The Method `UpdatePosition()` updates the position of the rectangle of the sprite and the rectangle of the bounding box for the next `Update()`.

Currently it only supports aligned rectangles, because it depends on the coordinate grid being aligned with the rectangles as well as the `Rectangle` struct not supporting rotation.

I would try to extend the `Rectangle` struct to include a rotation, but I have no idea how to do that.

I’ve heard there’s an extension library, I’m not sure if that might have my solution.

I’m pretty bad at vectors so I would appreciate any help. (Also why are rotated rectangles not built in? )

Intersection with a rotated rectangle is a different beast. There are probably many ways to solve this (I recommend you google around), but I think you can solve this with polygon collision tests. If you divide your bounding box into two triangles, which are then comprised of three line segments, you can test if any of those line segments intersect the line segments of the bounding box you’re checking against. I think you not only have to test intersection, but containment of the points too (since no segments could intersect as they would all be inside one of the bounding boxes).

To test if any given point inside a polygon, I believe you consider a line segment from some outside point (ie, -9999, -9999, assuming that’s outside your world) and count the intersections of the destination polygon. If there’s an odd number of intersections, the point is inside. If there’s an even number of intersections the point is outside. I think that requires a convex hull but I’m not actually sure, it’s been a while.
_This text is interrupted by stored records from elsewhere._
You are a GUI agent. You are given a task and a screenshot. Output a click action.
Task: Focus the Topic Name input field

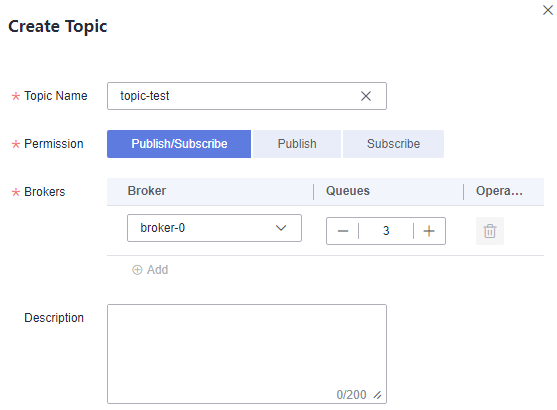click(x=247, y=96)
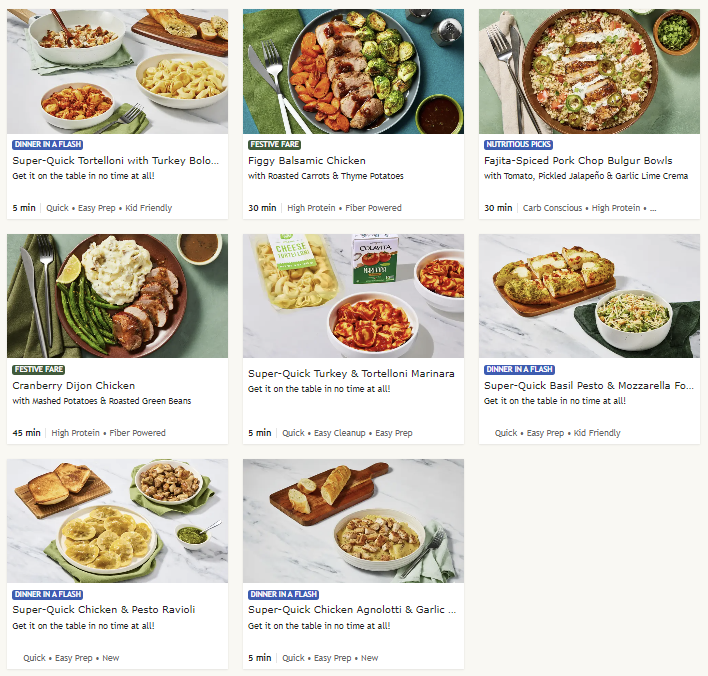Open the Figgy Balsamic Chicken meal image
Image resolution: width=708 pixels, height=676 pixels.
point(353,71)
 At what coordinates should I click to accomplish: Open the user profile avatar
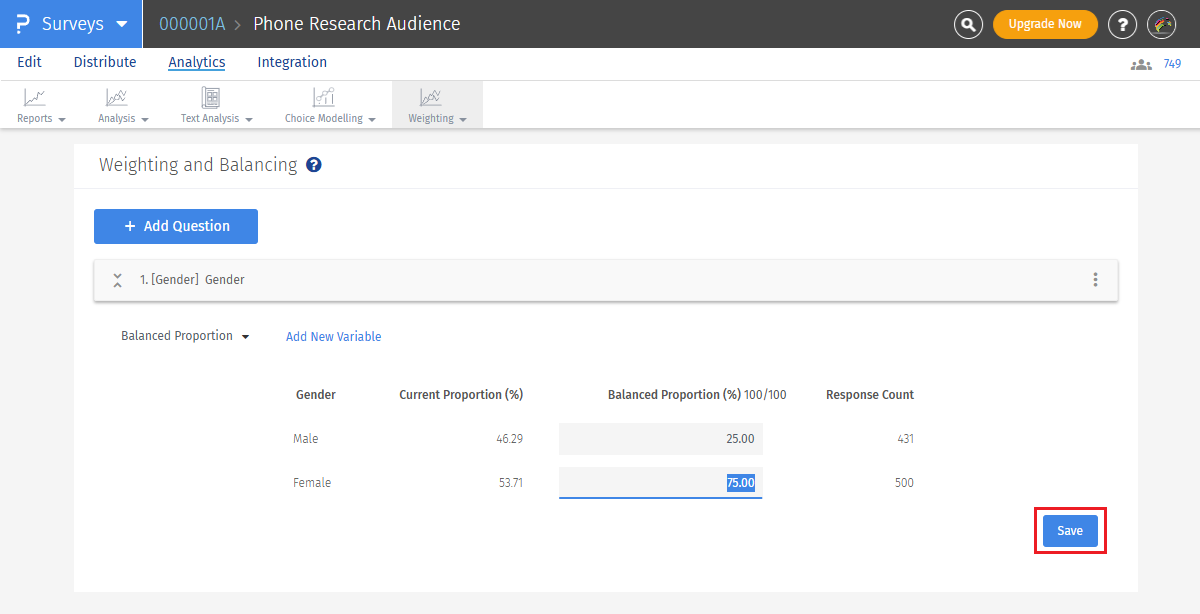pos(1161,24)
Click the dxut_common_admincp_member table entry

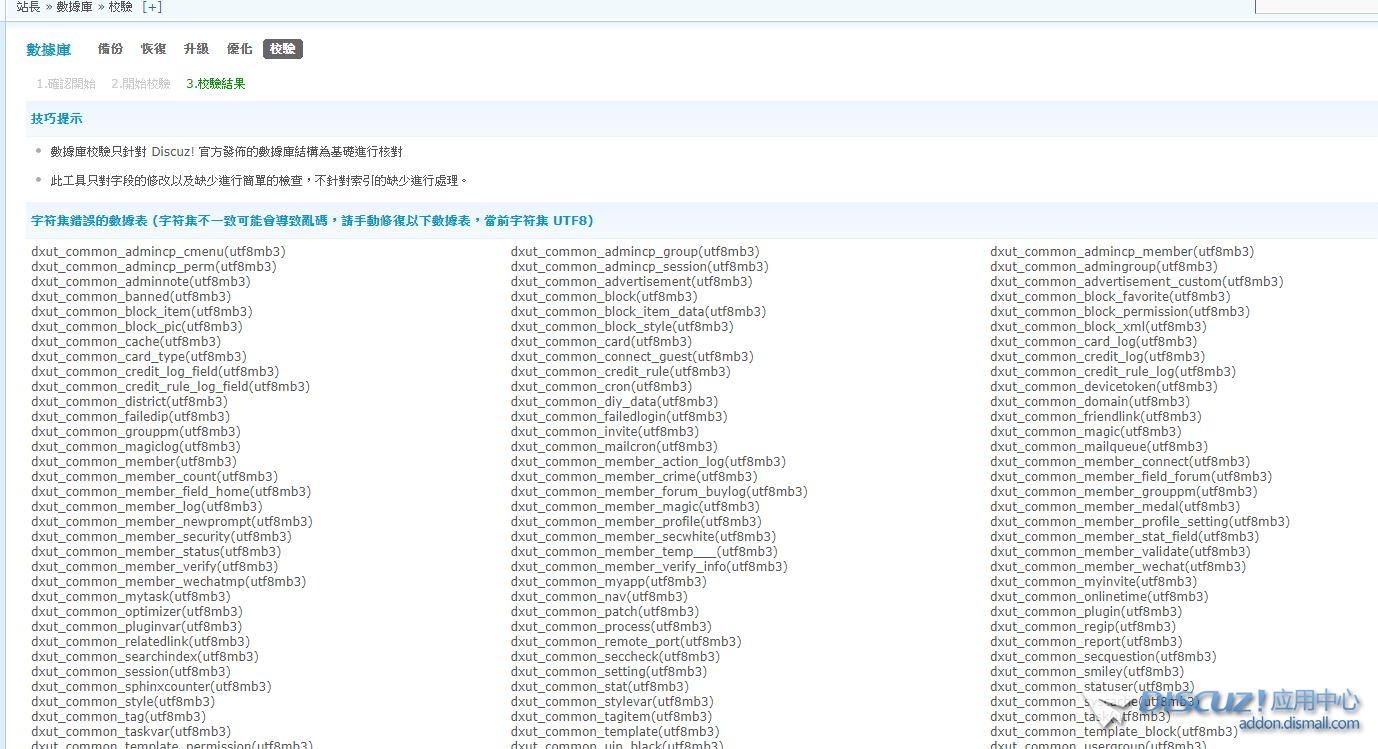click(x=1121, y=252)
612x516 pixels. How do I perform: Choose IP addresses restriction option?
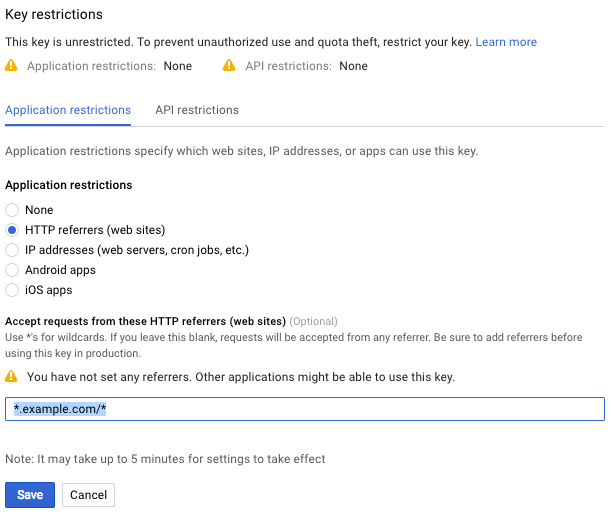[12, 250]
You can probably find the equation for line intersection on the interwebs but if not, it’s easy to derive.

The equation of a line is `[x, y] = [x0, y0] + [Dx, Dy] * t`, where `[x, y]` is the resulting point on the line, `[x0, y0]` is the starting point of the line, `[Dx, Dy]` is the x and y components of the line’s direction, and `t` is a value that denotes where you are on the line. For example, if you have a vector between `A` and `B`, you can calculate that as `B - A` (you can just do this with MonoGame Vec2). You can then normalize that vector to get the direction. With the starting point being `A`, if you use the line equation with `t = 0` you will get point A. If you do it with `t = 1` you will get point B. If you use `t = 2` you will get a line that is twice as long as the original line.
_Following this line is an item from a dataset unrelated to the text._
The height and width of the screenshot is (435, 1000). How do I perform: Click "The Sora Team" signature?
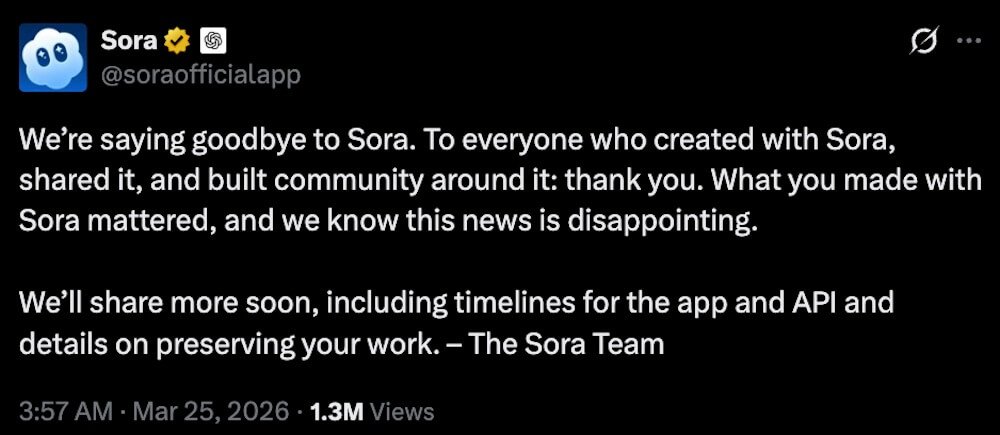566,344
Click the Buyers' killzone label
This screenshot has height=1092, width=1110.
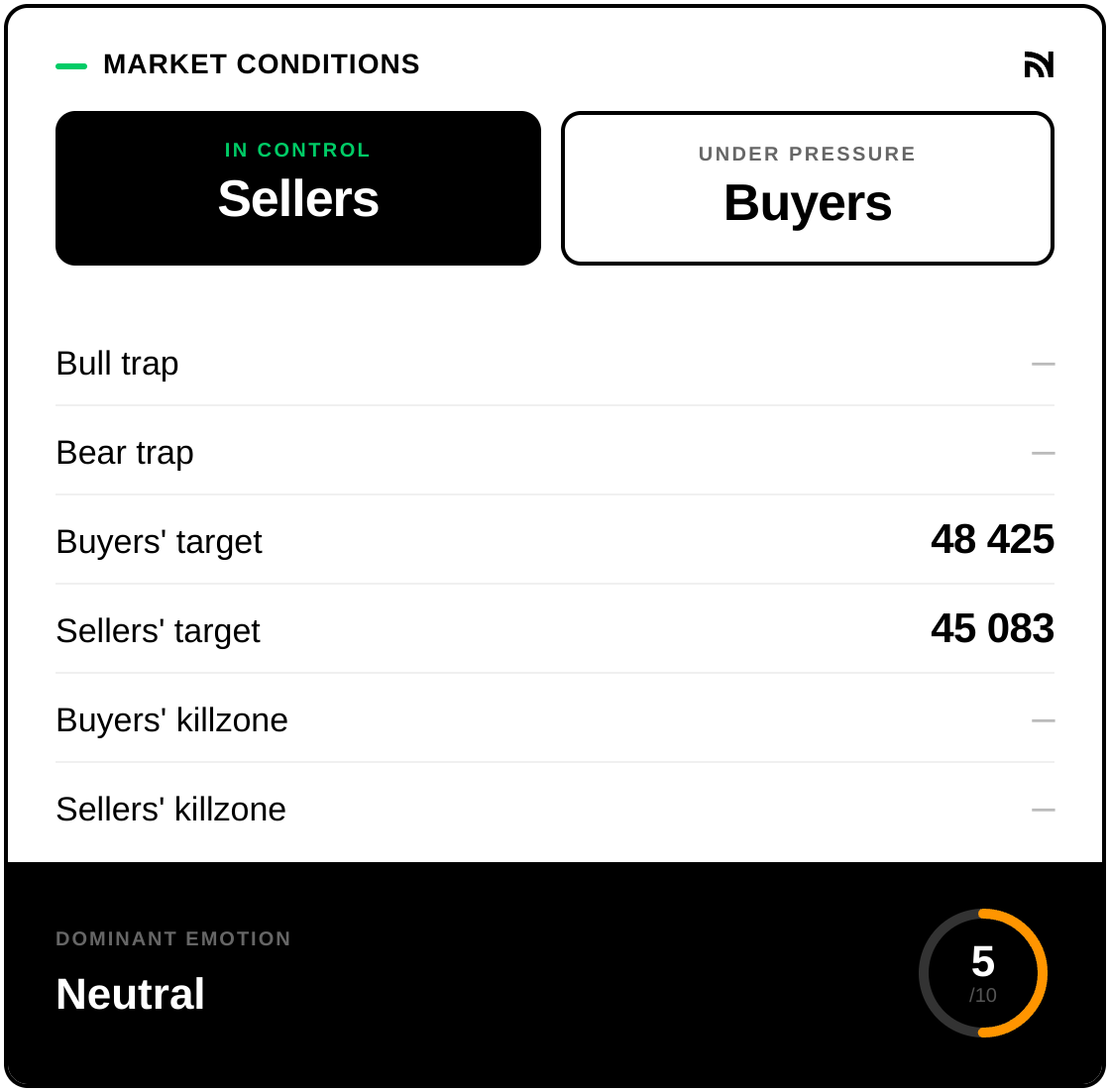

Now consider two vectors, one between A and B (B - A, or BA, normalized to BAn) and one between C and D (D - C, or DC, normalized to DCn). You can test to see if they intersect by setting their two line equations equal to each other… `[Ax, Ay] + [BAnx, BAny] * t = [Cx, Cy] + [DCnx, DCny] * s` (where s is just the scale variable, like t, for the second line).

This equation either has a solution, which is the intersection point, or no solution because the lines are parallel. I’ll let you work on the math for that since learning about vectors is pretty important if you want to do this kind of stuff Last thing of note is that this calculation for collision is more computationally complex than the AABB collision test (bounding box) that you’re doing above. This means you probably want to do a two-stage collision test. A simple test to see if your objects are even in the ballpark of each other, then a more complex test to see if they are actually colliding. For a simple test, you can use the bounding box test you’re already doing, where the bounding box will be the minimal rectangle that contains your hit polygons, or you can use a bounding circle method, with a minimal circle that contains your polygons.

That was a big information dump! Give it a go. Also, that’s just how I would solve it right now based on the things I know. It’s definitely worth googling around. Maybe there’s a simpler method, or someone has already packaged this up into a library that you can use (though I still recommend taking the time to learn it).